## EXCERPT PROVIDED
__________

Editorial by Ryan Stelter

“Northwestern Ontario’s highways are a national embarrassment and something has to change!” Now, if only you had a dollar for every time you’ve heard that said within the pages of a newspaper or magazine, or during a television segment, you’d probably have enough to rebuild the Trans-Canada Highway from Thunder Bay to Kenora from scratch.

In Northwestern Ontario, highways are lifelines. They’re how we deliver supplies to remote communities, access medical appointments, and attend hockey tournaments. Northerners understand this perhaps more than those in southern Ontario who traverse the 401 at blistering speeds to get to their cushy office jobs in downtown Toronto. This is not meant to sow more seeds of dissent between those in southern and northern Ontario, but it is frustrating to see money being poured into the highway systems in the Greater Toronto Area and not to fix the atrocious highways in the north.

Northern Ontario is travelled by thousands of truckers each month delivering supplies to the rest of Canada. Highways 17 and 11 are a vital link between eastern and western Canada. In fact, they’re the only link. A 2013 report from the Ministry of Transportation showed that in that year, 53,800 trucks travelled on northern Ontario highways, carrying $1.24 billion in commodities. It can be safely assumed that traffic volumes have increased due to travel restrictions as a result of the COVID-19 pandemic. More could be done to get proper training for truck drivers—especially in northern Ontario—but with the industry now facing a shortage of drivers, most companies are anxious to get people on the road as quickly as possible.

__________

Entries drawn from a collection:
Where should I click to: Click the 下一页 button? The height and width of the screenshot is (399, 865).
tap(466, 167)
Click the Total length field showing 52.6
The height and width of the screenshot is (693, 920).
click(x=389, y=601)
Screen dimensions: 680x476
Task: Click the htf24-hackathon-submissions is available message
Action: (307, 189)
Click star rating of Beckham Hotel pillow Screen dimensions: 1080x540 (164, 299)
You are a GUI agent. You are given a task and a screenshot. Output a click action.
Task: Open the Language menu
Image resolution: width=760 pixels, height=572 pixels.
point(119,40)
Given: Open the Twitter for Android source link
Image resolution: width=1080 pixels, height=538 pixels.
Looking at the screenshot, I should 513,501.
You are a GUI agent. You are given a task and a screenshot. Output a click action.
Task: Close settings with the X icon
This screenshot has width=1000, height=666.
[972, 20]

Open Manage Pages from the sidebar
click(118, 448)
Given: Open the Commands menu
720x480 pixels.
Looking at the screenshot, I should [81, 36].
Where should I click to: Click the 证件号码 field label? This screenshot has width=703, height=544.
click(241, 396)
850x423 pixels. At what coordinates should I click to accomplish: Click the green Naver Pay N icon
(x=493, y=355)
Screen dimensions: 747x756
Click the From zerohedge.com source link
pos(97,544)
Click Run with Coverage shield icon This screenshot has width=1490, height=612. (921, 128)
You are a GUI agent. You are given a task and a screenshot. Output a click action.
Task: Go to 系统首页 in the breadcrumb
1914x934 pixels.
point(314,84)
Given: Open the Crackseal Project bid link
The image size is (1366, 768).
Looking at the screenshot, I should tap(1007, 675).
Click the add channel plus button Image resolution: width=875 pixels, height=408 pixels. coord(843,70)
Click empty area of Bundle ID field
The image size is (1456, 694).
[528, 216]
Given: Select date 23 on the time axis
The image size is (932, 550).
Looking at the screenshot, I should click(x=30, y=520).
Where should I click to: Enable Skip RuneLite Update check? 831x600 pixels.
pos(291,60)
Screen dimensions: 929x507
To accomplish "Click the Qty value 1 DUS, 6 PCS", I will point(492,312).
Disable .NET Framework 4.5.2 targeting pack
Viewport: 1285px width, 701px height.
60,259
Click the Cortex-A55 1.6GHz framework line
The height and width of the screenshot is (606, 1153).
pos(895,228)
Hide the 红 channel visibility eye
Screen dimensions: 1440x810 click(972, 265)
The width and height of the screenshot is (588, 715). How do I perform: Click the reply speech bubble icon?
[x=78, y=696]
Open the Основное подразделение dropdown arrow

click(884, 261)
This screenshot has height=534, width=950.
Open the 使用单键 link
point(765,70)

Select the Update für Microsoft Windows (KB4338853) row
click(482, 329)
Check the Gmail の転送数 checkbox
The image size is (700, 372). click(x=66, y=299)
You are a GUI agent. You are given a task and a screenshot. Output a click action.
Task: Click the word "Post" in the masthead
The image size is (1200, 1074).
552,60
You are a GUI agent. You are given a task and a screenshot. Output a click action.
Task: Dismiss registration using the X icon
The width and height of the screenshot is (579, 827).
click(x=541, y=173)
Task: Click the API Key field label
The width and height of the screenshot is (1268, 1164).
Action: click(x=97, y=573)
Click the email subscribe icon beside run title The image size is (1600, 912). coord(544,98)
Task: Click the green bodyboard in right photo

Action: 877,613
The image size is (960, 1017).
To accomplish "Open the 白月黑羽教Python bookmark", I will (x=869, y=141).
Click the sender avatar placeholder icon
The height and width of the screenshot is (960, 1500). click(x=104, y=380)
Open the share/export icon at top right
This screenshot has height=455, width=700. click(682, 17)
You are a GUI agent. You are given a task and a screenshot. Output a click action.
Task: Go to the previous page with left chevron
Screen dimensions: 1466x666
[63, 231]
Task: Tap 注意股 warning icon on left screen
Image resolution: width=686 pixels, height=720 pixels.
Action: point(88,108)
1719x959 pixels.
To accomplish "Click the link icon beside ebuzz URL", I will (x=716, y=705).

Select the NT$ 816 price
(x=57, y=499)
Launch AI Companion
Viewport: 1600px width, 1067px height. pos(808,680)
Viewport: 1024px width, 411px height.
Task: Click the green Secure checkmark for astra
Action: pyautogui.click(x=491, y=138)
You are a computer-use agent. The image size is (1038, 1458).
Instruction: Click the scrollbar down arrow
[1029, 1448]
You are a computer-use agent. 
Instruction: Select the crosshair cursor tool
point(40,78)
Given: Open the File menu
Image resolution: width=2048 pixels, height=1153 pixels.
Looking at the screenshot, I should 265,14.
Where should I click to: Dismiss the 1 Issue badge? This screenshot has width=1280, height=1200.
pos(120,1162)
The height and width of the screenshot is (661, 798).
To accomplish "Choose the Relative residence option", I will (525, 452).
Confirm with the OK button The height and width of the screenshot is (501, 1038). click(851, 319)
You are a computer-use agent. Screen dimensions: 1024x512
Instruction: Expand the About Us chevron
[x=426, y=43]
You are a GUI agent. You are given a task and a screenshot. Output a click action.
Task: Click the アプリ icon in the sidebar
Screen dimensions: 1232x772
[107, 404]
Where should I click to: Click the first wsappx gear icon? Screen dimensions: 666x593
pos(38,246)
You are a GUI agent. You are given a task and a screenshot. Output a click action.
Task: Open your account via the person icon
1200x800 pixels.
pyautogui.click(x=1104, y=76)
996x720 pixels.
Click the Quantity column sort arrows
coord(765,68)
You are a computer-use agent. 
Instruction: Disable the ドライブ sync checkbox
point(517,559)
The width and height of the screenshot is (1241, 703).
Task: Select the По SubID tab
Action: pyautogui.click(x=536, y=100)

__________

## WHAT IS BEING ASKED
Please continue the editorial on Northwestern Ontario's highways from the point where it ends. None of this data is relevant.

## ANSWER FOR THE TASK
When that stretch of highway between Kenora and Thunder Bay gets shut down due to inclement weather or accidents, it blocks off the main artery going through Canada. It’s embarrassing, really. All one has to do is Google “Highway 17 accident” and dozens upon dozens of results show up. A 2018 annual report from MTO—the most recent that actually breaks down accidents by region—shows there were 3,615 collisions in the Thunder Bay district, resulting in 14 fatalities and 678 people injured. In the Kenora district, there were 882 collisions resulting in seven people losing their lives and 106 getting injured. The interesting thing about those statistics is how many of those collisions happened on provincial highways, with 430 of those in Kenora and 1,485 in Thunder Bay.

It’s no secret that everyone within the region uses highways each and every day to work and play.

Canadians have no business gloating about the mighty Trans-Canada Highway when most of it cutting through northern Ontario is a paved logging road. The stretch of Highway 17 between the Manitoba border and Kenora has been talked, whined, and opined about for years and ground has finally broken on that project, which is welcome news. However, that is one small piece of the puzzle. In fact, the stretch east of Vermillion Bay to Thunder Bay is often subject to more delays from accidents than the cottage country route of Winnipeg to Kenora.

Real action must be taken to ensure drivers can take to the roads safely to access vital services. One option is to adopt a 2+1 highway system, which is widely used in Europe. It essentially is a three-lane highway with longer passing lanes, which could help improve safety and faster driving times. The rugged landscape of the Canadian Shield is not ideal to be carving up completely with twinning, so perhaps a 2+1 system is a way to save some coin.

The people of Northwestern Ontario deserve better, and instead of having no other option other than dealing with the treacherous highways currently in place.